▶ **TASK DETAILS**:
Lines after the one containing "Image resolution: width=901" are to be omitted; print exactly each line from the start of the records up to and including it.
------ INPUT RECORDS
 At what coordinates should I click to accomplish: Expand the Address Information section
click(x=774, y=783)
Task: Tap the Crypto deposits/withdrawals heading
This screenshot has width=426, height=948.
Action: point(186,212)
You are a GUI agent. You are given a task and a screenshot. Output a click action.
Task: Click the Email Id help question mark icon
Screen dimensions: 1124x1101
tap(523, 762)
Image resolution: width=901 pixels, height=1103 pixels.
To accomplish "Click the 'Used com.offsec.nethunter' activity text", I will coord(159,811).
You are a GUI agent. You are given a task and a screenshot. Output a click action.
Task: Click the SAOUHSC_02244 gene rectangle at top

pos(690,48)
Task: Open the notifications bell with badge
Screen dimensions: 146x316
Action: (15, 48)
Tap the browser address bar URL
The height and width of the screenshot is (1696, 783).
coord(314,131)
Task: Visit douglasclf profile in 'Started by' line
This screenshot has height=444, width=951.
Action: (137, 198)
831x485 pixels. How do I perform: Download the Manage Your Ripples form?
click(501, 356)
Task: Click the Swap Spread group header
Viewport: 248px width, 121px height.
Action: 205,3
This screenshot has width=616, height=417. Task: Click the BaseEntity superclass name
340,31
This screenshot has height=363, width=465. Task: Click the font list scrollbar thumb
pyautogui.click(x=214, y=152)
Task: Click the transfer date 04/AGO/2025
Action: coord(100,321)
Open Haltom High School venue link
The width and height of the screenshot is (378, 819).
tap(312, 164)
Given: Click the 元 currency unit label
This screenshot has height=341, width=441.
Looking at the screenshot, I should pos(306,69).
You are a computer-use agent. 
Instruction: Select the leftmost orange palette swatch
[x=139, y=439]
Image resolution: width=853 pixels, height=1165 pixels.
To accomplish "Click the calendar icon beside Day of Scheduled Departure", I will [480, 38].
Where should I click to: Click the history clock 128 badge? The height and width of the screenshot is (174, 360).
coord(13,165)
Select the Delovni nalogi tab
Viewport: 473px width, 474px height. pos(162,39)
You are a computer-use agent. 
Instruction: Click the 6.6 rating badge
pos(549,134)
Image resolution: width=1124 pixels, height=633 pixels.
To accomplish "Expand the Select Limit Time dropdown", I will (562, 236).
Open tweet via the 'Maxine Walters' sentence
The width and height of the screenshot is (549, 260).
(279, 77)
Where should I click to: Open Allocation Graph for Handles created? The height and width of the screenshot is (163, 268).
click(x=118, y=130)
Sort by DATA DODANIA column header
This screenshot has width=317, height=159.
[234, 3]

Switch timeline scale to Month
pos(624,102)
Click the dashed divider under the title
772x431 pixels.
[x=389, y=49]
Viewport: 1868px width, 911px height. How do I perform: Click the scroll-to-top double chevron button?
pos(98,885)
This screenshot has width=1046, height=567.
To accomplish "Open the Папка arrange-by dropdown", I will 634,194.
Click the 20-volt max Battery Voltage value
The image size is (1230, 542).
------------
▶ **YOUR RESPONSE**:
 At what coordinates should I click to accomplish: Expand the Address Information section
click(x=774, y=783)
Task: Tap the Crypto deposits/withdrawals heading
This screenshot has width=426, height=948.
Action: point(186,212)
You are a GUI agent. You are given a task and a screenshot. Output a click action.
Task: Click the Email Id help question mark icon
Screen dimensions: 1124x1101
tap(523, 762)
Image resolution: width=901 pixels, height=1103 pixels.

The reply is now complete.